Chinese food has become an ethnic staple in the American diet. There is something satisfying, and inherently comforting, about Chinese food, and recently, chefs preparing Chinese dishes have raised the bar when it comes to ingredients and creating unique flavor profiles. These chefs have elevated Chinese cuisine into a total dining experience that tantalizes all the senses and moves food preparation almost to the level of art.
The Problems With Take-Out
However, Chinese food, especially the take-out version that is common in most cities and towns, despite being delicious, is often far from healthy. The problem with Chinese take-out is that it is often high in sodium. The sauces of certain dishes are made with thickeners or stabilizers that, for pregnant women, lead to fluid retention or gastrointestinal discomforts like gas, bloating, or diarrhea.
Further, most of the appetizers and most of the entrees are fried or cooked in bulk, then reheated and tossed with a sauce depending on the dish ordered. Since the hallmark of Chinese take out food is delivering good food in a short amount of time, most dishes are typically heated by frying or sautéing them a second time in additional oil then combining with a sauce or topping.
Cooking Your Own Chinese Food
The flavors of Chinese, and other Asian cooking, are unique. Asian restaurants are not common in every city or town, so I found a way to bring those Asian-inspired flavors to my own kitchen without having to add in sodium or other preservatives.
Beef and broccoli is a traditional Chinese dish that can be healthy if the right cuts of meat are used and the sauce is made fresh. My beef and broccoli dish is lower in sodium, full of fiber thanks to the broccoli, and lower in fat. My recipe uses corn starch to build a thicker sauce instead of things like MSG (monosodium glutamate) and low sodium soy sauce that is available in most grocery stores. I also use brown rice instead of white rice to add extra fiber and flavor.
Plus, once all the prep work is done, this dish is ready in about 10 to 15 minutes and tastes better than your local take-out restaurant!
Beef & Broccoli
- 2 tablespoons cornstarch
- 2 tablespoons water
- ½ teaspoon garlic powder
- 1 tablespoon vegetable oil
- 1 pound boneless chuck steak, cut into thin strips
- 1 tablespoon vegetable oil
- 4 cups broccoli florets
- 1 small onion, sliced
- 1/3 cup low sodium soy sauce
- 1 ½ tablespoons brown sugar
- 1 teaspoon ground ginger
- 1 tablespoon cornstarch
- 2 cups cooked brown rice
- Prepare the coating: In a small bowl, combine cornstarch, water, and garlic powder until smooth.

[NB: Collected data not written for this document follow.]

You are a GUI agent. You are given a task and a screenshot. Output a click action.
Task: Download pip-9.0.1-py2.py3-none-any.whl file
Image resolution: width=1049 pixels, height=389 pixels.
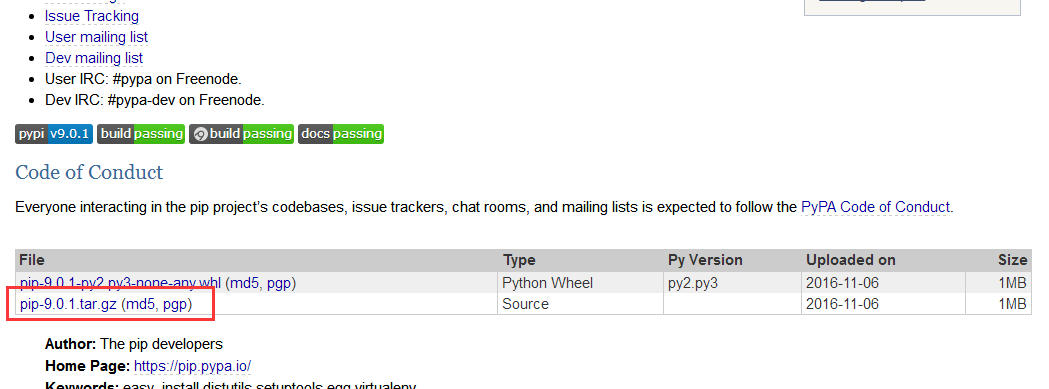coord(120,283)
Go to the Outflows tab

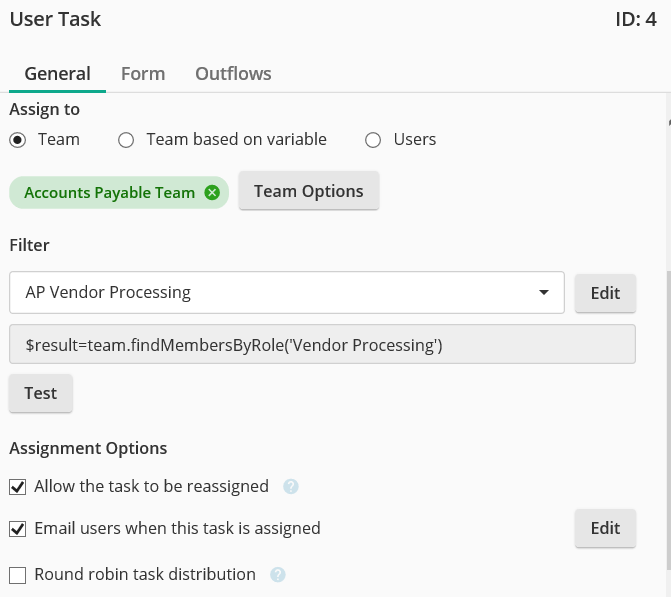coord(233,74)
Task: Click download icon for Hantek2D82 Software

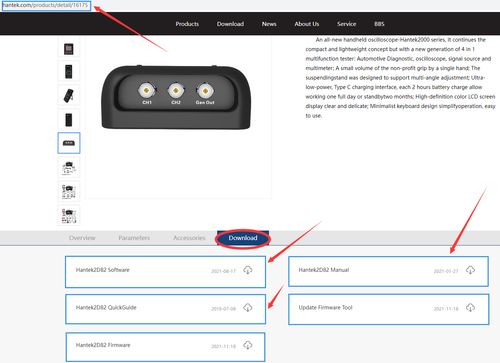Action: pos(248,270)
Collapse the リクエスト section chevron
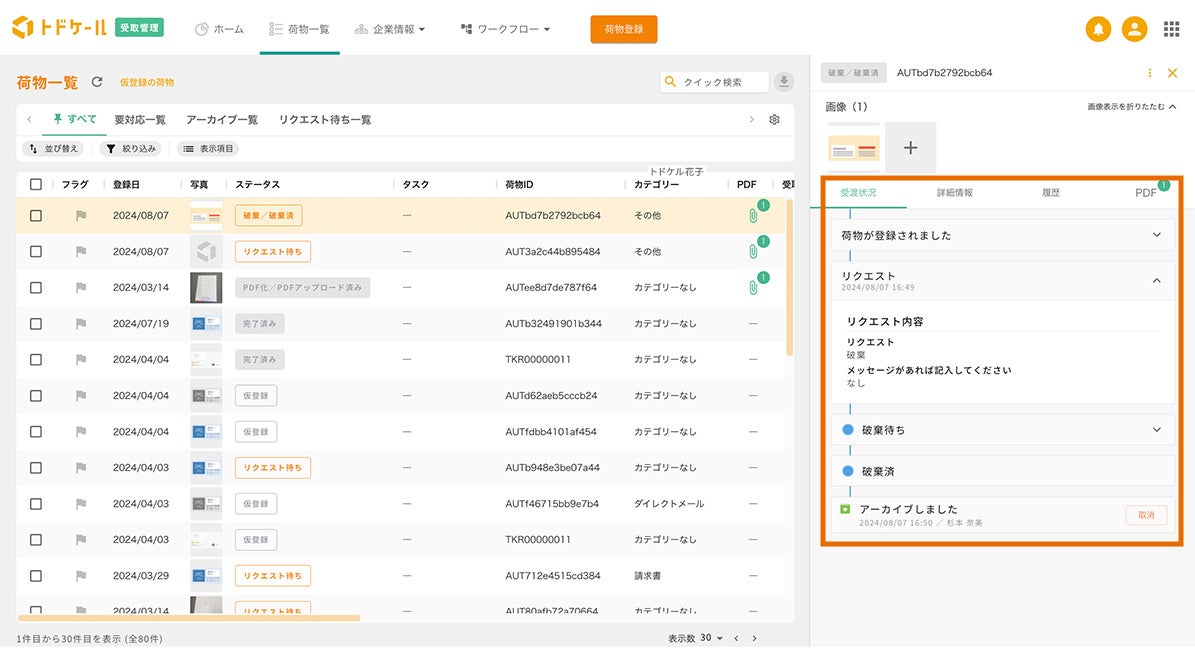Image resolution: width=1195 pixels, height=650 pixels. click(1157, 281)
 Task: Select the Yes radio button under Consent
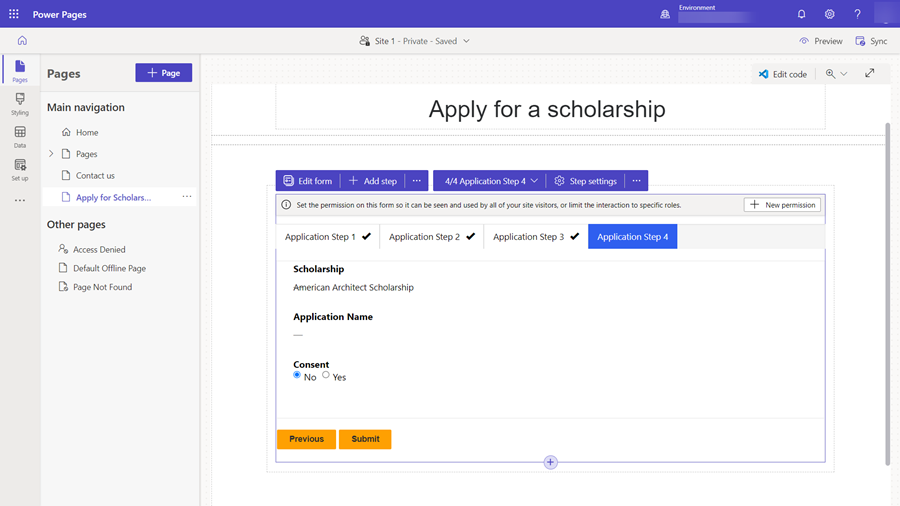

- Add the beef strips to the coating mixture. Toss to coat.
- In a large skillet (or wok) over medium high heat, add 1 tablespoon vegetable oil and stir fry the beef until cooked, 4 to 5 minutes. Remove and keep warm.
- In the same skillet, add 1 tablespoon of oil and stir fry the broccoli and onion until cooked, 4 to 5 minutes.
- Return the beef to the skillet.
- Prepare the sauce: Combine the soy sauce, brown sugar, ginger, cornstarch and water until smooth. Add to the skillet.
- Cook and stir beef and broccoli in sauce 2-3 minutes.
- Serve over brown rice.
Note: Use any leftover rice to make Rice Pudding!